What is critical infrastructure?
Critical infrastructure is physical or virtual assets, systems, and networks vital for maintaining society’s economy, health, and safety. It varies slightly from country to country, but the smooth running of infrastructure and its security is important to us all.
Critical infrastructure includes energy, water supply, transportation, communication systems, financial services, healthcare, emergency systems, and defense. While critical industries are more or less the same in all countries, they can vary depending on a nation’s needs, resources, and level of development.
What are the sectors of critical infrastructure?

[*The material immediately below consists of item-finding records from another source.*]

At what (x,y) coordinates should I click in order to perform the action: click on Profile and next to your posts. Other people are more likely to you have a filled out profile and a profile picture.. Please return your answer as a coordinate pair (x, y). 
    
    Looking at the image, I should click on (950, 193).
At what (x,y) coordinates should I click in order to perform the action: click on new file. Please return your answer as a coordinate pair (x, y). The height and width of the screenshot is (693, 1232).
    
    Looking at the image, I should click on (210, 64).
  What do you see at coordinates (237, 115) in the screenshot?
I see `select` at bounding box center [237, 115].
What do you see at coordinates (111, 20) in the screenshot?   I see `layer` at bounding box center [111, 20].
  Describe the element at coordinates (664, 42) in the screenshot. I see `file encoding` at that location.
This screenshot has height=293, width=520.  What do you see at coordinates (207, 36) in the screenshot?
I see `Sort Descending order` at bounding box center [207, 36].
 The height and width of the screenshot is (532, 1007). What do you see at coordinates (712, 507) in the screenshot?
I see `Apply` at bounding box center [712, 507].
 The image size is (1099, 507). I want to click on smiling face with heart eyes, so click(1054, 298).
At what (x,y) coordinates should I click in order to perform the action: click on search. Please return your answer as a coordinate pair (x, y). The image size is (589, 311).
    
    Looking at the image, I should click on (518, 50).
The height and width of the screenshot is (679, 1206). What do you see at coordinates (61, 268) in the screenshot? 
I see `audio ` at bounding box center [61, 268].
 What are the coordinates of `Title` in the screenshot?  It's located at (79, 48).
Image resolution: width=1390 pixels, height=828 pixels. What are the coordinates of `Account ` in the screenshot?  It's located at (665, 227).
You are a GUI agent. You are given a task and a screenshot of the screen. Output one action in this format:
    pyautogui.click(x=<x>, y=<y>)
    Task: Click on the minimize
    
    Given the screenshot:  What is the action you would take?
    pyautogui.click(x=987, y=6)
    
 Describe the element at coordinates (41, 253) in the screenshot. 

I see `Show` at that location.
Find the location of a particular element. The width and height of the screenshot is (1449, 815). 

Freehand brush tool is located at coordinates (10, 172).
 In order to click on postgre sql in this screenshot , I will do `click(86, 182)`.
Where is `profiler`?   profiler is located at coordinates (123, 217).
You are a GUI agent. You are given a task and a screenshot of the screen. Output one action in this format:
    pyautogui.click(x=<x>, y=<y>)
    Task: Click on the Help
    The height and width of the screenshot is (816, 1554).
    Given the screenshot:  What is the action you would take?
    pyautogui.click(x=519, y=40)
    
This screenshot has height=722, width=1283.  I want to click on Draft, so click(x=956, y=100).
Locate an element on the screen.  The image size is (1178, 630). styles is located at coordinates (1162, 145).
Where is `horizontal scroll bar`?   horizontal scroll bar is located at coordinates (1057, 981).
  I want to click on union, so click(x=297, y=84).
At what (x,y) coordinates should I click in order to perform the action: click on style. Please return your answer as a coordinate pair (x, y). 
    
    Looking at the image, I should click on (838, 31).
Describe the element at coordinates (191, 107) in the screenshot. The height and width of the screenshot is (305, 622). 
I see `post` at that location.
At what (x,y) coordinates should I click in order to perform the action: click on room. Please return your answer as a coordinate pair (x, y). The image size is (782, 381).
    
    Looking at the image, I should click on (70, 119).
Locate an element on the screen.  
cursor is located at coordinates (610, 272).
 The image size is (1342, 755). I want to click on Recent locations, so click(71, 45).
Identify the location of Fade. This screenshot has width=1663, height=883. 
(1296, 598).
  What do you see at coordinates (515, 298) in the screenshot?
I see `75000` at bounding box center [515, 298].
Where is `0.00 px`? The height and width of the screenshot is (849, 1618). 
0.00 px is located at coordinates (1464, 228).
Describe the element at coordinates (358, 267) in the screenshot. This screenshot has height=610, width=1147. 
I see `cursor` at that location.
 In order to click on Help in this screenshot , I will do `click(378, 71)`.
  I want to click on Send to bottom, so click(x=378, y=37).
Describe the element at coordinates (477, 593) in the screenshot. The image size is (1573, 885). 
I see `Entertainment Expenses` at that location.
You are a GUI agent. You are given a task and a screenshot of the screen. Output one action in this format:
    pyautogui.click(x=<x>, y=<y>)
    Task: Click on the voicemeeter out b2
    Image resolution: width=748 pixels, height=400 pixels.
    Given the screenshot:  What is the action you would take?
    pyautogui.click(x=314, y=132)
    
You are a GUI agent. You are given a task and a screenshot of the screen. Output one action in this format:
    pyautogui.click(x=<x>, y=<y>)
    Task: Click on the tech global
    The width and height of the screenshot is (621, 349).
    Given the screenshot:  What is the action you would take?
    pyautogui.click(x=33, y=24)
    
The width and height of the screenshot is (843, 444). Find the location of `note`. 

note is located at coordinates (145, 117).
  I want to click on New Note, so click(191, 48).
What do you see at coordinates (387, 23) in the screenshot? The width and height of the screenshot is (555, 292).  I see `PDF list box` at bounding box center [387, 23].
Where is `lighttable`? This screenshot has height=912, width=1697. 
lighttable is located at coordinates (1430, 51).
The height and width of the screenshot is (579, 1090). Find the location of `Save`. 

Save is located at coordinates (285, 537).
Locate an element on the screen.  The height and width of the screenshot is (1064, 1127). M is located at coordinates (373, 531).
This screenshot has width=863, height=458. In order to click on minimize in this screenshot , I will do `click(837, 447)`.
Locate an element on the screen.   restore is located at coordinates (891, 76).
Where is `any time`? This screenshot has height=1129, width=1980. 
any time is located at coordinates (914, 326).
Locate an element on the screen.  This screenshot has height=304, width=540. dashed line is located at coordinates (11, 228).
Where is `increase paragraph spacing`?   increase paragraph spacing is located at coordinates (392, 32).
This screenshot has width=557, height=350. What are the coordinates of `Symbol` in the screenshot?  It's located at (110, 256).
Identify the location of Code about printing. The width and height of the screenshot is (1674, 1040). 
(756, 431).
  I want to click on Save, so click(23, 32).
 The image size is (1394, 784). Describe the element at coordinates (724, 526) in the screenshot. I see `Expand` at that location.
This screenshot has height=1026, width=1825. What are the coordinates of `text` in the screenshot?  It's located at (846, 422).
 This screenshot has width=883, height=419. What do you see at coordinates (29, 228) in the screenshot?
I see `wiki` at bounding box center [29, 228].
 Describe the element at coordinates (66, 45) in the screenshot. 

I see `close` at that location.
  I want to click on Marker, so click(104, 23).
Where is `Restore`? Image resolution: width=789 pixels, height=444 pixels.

The private sector typically owns critical infrastructure in the United States. However, some are operated by federal, state, or local governments. It is divided into 16 sectors, which strongly depend on one another, so the smooth functioning of interdependent critical structures is essential for the continued operation of society, the economy, and government.
16 critical infrastructure sectors in the United States:
- The chemical and hazardous materials industry (maintenance of chemical hazards and toxic substances)
- The food and agriculture sector (farms, restaurants, food manufacturing, processing, and storage facilities)
- The financial services sector (banking, mortgages, credit cards, payments, taxes, accounting, and investing)
- The transportation systems sector (aviation, highways, maritime transport, transit, and rail)
- The emergency services sector (police, fire, and emergency medical services)
- The defense industrial base sector (development, production, and maintenance of military weapons systems)
- The government facilities sector (maintenance of US and overseas buildings belonging to federal, state, local, and tribal governments)
- The nuclear reactors, materials, and waste sector (nuclear power plants, materials, fuel, as well as transportation, storage, and disposal of nuclear material and waste)
- The communications sector (telecommunications, media, and entertainment)
- The critical manufacturing sector (manufacturing industries)
- The information technology sector (technology and software services, the internet, applications, systems, and databases)
- The commercial facilities sector (shopping, business, entertainment, and lodging)
- The dams sector (dam projects, navigation locks, levees, hurricane barriers, and mine tailings impoundments)
- The energy sector (electricity, oil, and natural gas resources)
- The healthcare and public health sector (hospitals, long-term care, ambulatory surgery, clinics, doctors, nurses, and pharmacists)
- The water and wastewater systems sector (water treatment plants, water supply, and sewer systems)
The connection between these 16 interdependent infrastructure systems is important because failure in at least one sector can negatively affect multiple sectors. We’ve seen cyberattacks disrupt the daily operations of critical industries multiple times before. Therefore, companies implement cybersecurity measures to prevent the domino effect on critical infrastructure sectors.
Critical infrastructure cybersecurity
Critical infrastructure evolves and becomes more digitized every day, raising concerns about its cybersecurity challenges. Automated systems reduce the cost of services and improve process efficiency while leaving facilities, sensitive data, and intellectual property open to cyber threats.
Critical infrastructure cybersecurity is a set of programs, protocols, and technologies safeguarding the infrastructure from cybercriminals. Bad actors frequently target infrastructure of national importance, such as the national public health sector, transportation systems, industrial control systems, the government facilities sector, the energy sector, financial services, and other operations vital for the welfare of governments and citizens. We all remember the scandalous ransomware attack on the US Colonial Pipeline that caused the shutdown of the largest fuel pipeline in the US and fuel shortages on the East Coast.
The US Department of Homeland Security (DHS) is responsible for public security. It collaborates continuously with industry sectors, federal agencies, and private organizations to ensure infrastructure security and prevent emerging threats. DHS responsibly analyzes vulnerabilities and monitors and handles security breaches that may affect key industry sectors.
Cyberattacks on infrastructure can have severe consequences for the smooth running of national operations and citizens’ public health or safety. This is why maintaining strong critical infrastructure security is not only crucial for the private sector and federal agencies but is also the responsibility of each of us.